→ **Collected data entries**:

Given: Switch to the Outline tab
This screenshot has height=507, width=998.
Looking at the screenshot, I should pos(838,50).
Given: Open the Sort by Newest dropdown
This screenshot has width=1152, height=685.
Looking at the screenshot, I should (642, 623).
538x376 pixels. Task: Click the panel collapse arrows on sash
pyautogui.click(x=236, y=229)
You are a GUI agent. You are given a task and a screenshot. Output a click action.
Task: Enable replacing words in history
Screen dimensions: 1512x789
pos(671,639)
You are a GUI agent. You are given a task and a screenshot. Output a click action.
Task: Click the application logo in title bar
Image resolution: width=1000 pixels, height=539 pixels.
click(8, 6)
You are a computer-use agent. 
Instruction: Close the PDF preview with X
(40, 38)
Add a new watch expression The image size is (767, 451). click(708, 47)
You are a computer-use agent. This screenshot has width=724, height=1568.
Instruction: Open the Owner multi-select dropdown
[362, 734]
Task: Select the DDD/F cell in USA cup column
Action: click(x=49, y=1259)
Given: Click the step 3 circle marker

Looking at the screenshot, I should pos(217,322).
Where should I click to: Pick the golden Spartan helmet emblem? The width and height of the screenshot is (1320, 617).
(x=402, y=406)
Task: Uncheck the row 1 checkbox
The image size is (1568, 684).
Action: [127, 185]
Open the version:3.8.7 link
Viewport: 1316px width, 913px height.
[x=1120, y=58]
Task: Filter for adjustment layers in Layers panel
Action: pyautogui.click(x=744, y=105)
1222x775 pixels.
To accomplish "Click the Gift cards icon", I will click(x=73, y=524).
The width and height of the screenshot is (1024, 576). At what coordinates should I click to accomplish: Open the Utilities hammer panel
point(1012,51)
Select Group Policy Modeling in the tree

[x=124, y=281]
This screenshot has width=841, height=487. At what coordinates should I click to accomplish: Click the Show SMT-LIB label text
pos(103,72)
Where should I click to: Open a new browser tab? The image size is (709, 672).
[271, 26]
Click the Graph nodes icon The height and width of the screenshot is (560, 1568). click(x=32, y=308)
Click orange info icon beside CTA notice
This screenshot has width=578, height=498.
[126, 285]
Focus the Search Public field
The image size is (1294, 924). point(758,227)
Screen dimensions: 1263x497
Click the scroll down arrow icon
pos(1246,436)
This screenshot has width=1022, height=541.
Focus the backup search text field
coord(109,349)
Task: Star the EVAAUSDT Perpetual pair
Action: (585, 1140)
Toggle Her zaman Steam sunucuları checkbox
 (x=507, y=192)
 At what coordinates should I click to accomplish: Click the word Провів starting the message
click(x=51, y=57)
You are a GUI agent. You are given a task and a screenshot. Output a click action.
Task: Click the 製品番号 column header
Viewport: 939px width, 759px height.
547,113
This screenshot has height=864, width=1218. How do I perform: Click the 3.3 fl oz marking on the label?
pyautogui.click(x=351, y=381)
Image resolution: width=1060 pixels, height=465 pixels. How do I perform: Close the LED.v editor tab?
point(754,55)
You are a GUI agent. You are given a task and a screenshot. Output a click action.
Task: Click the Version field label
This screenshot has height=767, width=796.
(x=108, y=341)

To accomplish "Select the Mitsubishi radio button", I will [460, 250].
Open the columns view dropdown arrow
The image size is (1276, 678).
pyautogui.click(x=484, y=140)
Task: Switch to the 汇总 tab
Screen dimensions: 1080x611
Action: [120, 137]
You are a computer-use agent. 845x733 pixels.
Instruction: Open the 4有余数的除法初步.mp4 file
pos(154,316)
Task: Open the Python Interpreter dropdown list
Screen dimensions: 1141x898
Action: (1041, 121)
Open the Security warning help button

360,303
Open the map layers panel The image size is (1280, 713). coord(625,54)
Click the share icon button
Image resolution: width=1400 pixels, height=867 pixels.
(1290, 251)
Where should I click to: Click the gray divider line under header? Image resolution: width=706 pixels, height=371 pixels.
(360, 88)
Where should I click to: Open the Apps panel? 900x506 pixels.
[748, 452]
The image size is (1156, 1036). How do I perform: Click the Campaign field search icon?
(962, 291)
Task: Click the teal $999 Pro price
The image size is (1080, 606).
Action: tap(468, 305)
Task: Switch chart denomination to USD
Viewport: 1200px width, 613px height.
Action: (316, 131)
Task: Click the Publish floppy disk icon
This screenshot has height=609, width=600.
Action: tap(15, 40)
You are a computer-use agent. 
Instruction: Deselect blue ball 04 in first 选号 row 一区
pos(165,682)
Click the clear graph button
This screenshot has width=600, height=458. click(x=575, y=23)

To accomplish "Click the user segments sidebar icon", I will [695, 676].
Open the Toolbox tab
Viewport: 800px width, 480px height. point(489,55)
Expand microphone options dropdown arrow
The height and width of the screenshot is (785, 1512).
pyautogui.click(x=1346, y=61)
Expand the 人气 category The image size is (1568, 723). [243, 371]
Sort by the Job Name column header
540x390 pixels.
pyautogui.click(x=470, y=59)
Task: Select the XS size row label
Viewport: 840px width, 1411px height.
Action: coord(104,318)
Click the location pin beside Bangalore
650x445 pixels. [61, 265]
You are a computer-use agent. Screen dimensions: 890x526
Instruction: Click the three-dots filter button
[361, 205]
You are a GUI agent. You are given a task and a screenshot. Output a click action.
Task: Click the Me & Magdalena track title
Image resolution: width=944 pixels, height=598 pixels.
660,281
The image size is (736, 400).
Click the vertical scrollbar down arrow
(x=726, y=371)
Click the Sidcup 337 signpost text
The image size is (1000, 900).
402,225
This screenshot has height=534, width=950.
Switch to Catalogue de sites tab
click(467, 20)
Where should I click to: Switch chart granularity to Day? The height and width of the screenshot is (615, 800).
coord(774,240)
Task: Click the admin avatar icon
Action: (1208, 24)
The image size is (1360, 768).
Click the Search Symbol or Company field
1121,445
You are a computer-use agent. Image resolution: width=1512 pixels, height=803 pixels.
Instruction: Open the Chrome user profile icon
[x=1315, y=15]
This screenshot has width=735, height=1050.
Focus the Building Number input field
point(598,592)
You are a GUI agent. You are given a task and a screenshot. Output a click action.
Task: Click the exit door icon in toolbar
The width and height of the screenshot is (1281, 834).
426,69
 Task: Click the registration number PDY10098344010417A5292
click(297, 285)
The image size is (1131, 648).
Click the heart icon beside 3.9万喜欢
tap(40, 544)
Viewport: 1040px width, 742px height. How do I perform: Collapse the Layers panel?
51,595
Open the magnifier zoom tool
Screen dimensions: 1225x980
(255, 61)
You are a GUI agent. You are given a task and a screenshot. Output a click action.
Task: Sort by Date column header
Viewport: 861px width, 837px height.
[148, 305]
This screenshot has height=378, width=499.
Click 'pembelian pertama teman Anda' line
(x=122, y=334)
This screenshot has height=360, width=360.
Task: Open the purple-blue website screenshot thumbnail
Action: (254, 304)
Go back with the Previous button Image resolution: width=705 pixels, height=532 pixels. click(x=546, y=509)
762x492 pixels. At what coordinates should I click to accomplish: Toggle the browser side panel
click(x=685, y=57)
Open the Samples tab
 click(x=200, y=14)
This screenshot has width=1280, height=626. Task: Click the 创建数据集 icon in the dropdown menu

→ **Work to be completed**: The data above needs retyping. Reproduce each line exactly.

→ **Written response**:
Given: Switch to the Outline tab
This screenshot has height=507, width=998.
Looking at the screenshot, I should pos(838,50).
Given: Open the Sort by Newest dropdown
This screenshot has width=1152, height=685.
Looking at the screenshot, I should (642, 623).
538x376 pixels. Task: Click the panel collapse arrows on sash
pyautogui.click(x=236, y=229)
You are a GUI agent. You are given a task and a screenshot. Output a click action.
Task: Enable replacing words in history
Screen dimensions: 1512x789
pos(671,639)
You are a GUI agent. You are given a task and a screenshot. Output a click action.
Task: Click the application logo in title bar
Image resolution: width=1000 pixels, height=539 pixels.
click(8, 6)
You are a computer-use agent. 
Instruction: Close the PDF preview with X
(40, 38)
Add a new watch expression The image size is (767, 451). click(708, 47)
You are a computer-use agent. This screenshot has width=724, height=1568.
Instruction: Open the Owner multi-select dropdown
[362, 734]
Task: Select the DDD/F cell in USA cup column
Action: click(x=49, y=1259)
Given: Click the step 3 circle marker

Looking at the screenshot, I should pos(217,322).
Where should I click to: Pick the golden Spartan helmet emblem? The width and height of the screenshot is (1320, 617).
(x=402, y=406)
Task: Uncheck the row 1 checkbox
The image size is (1568, 684).
Action: [127, 185]
Open the version:3.8.7 link
Viewport: 1316px width, 913px height.
[x=1120, y=58]
Task: Filter for adjustment layers in Layers panel
Action: pyautogui.click(x=744, y=105)
1222x775 pixels.
To accomplish "Click the Gift cards icon", I will click(x=73, y=524).
The width and height of the screenshot is (1024, 576). At what coordinates should I click to accomplish: Open the Utilities hammer panel
point(1012,51)
Select Group Policy Modeling in the tree

[x=124, y=281]
This screenshot has width=841, height=487. At what coordinates should I click to accomplish: Click the Show SMT-LIB label text
pos(103,72)
Where should I click to: Open a new browser tab? The image size is (709, 672).
[271, 26]
Click the Graph nodes icon The height and width of the screenshot is (560, 1568). click(x=32, y=308)
Click orange info icon beside CTA notice
This screenshot has width=578, height=498.
[126, 285]
Focus the Search Public field
The image size is (1294, 924). point(758,227)
Screen dimensions: 1263x497
Click the scroll down arrow icon
pos(1246,436)
This screenshot has width=1022, height=541.
Focus the backup search text field
coord(109,349)
Task: Star the EVAAUSDT Perpetual pair
Action: (585, 1140)
Toggle Her zaman Steam sunucuları checkbox
 (x=507, y=192)
 At what coordinates should I click to accomplish: Click the word Провів starting the message
click(x=51, y=57)
You are a GUI agent. You are given a task and a screenshot. Output a click action.
Task: Click the 製品番号 column header
Viewport: 939px width, 759px height.
547,113
This screenshot has height=864, width=1218. How do I perform: Click the 3.3 fl oz marking on the label?
pyautogui.click(x=351, y=381)
Image resolution: width=1060 pixels, height=465 pixels. How do I perform: Close the LED.v editor tab?
point(754,55)
You are a GUI agent. You are given a task and a screenshot. Output a click action.
Task: Click the Version field label
This screenshot has height=767, width=796.
(x=108, y=341)

To accomplish "Select the Mitsubishi radio button", I will [460, 250].
Open the columns view dropdown arrow
The image size is (1276, 678).
pyautogui.click(x=484, y=140)
Task: Switch to the 汇总 tab
Screen dimensions: 1080x611
Action: [120, 137]
You are a computer-use agent. 845x733 pixels.
Instruction: Open the 4有余数的除法初步.mp4 file
pos(154,316)
Task: Open the Python Interpreter dropdown list
Screen dimensions: 1141x898
Action: (1041, 121)
Open the Security warning help button

360,303
Open the map layers panel The image size is (1280, 713). coord(625,54)
Click the share icon button
Image resolution: width=1400 pixels, height=867 pixels.
(1290, 251)
Where should I click to: Click the gray divider line under header? Image resolution: width=706 pixels, height=371 pixels.
(360, 88)
Where should I click to: Open the Apps panel? 900x506 pixels.
[748, 452]
The image size is (1156, 1036). How do I perform: Click the Campaign field search icon?
(962, 291)
Task: Click the teal $999 Pro price
The image size is (1080, 606).
Action: tap(468, 305)
Task: Switch chart denomination to USD
Viewport: 1200px width, 613px height.
Action: (316, 131)
Task: Click the Publish floppy disk icon
This screenshot has height=609, width=600.
Action: tap(15, 40)
You are a computer-use agent. 
Instruction: Deselect blue ball 04 in first 选号 row 一区
pos(165,682)
Click the clear graph button
This screenshot has width=600, height=458. click(x=575, y=23)

To accomplish "Click the user segments sidebar icon", I will [695, 676].
Open the Toolbox tab
Viewport: 800px width, 480px height. point(489,55)
Expand microphone options dropdown arrow
The height and width of the screenshot is (785, 1512).
pyautogui.click(x=1346, y=61)
Expand the 人气 category The image size is (1568, 723). [243, 371]
Sort by the Job Name column header
540x390 pixels.
pyautogui.click(x=470, y=59)
Task: Select the XS size row label
Viewport: 840px width, 1411px height.
Action: coord(104,318)
Click the location pin beside Bangalore
650x445 pixels. [61, 265]
You are a computer-use agent. Screen dimensions: 890x526
Instruction: Click the three-dots filter button
[361, 205]
You are a GUI agent. You are given a task and a screenshot. Output a click action.
Task: Click the Me & Magdalena track title
Image resolution: width=944 pixels, height=598 pixels.
660,281
The image size is (736, 400).
Click the vertical scrollbar down arrow
(x=726, y=371)
Click the Sidcup 337 signpost text
The image size is (1000, 900).
402,225
This screenshot has height=534, width=950.
Switch to Catalogue de sites tab
click(467, 20)
Where should I click to: Switch chart granularity to Day? The height and width of the screenshot is (615, 800).
coord(774,240)
Task: Click the admin avatar icon
Action: (1208, 24)
The image size is (1360, 768).
Click the Search Symbol or Company field
1121,445
You are a computer-use agent. Image resolution: width=1512 pixels, height=803 pixels.
Instruction: Open the Chrome user profile icon
[x=1315, y=15]
This screenshot has width=735, height=1050.
Focus the Building Number input field
point(598,592)
You are a GUI agent. You are given a task and a screenshot. Output a click action.
Task: Click the exit door icon in toolbar
The width and height of the screenshot is (1281, 834).
426,69
 Task: Click the registration number PDY10098344010417A5292
click(297, 285)
The image size is (1131, 648).
Click the heart icon beside 3.9万喜欢
tap(40, 544)
Viewport: 1040px width, 742px height. How do I perform: Collapse the Layers panel?
51,595
Open the magnifier zoom tool
Screen dimensions: 1225x980
(255, 61)
You are a GUI agent. You are given a task and a screenshot. Output a click action.
Task: Sort by Date column header
Viewport: 861px width, 837px height.
[148, 305]
This screenshot has height=378, width=499.
Click 'pembelian pertama teman Anda' line
(x=122, y=334)
This screenshot has height=360, width=360.
Task: Open the purple-blue website screenshot thumbnail
Action: (254, 304)
Go back with the Previous button Image resolution: width=705 pixels, height=532 pixels. click(x=546, y=509)
762x492 pixels. At what coordinates should I click to accomplish: Toggle the browser side panel
click(x=685, y=57)
Open the Samples tab
 click(x=200, y=14)
This screenshot has width=1280, height=626. Task: Click the 创建数据集 icon in the dropdown menu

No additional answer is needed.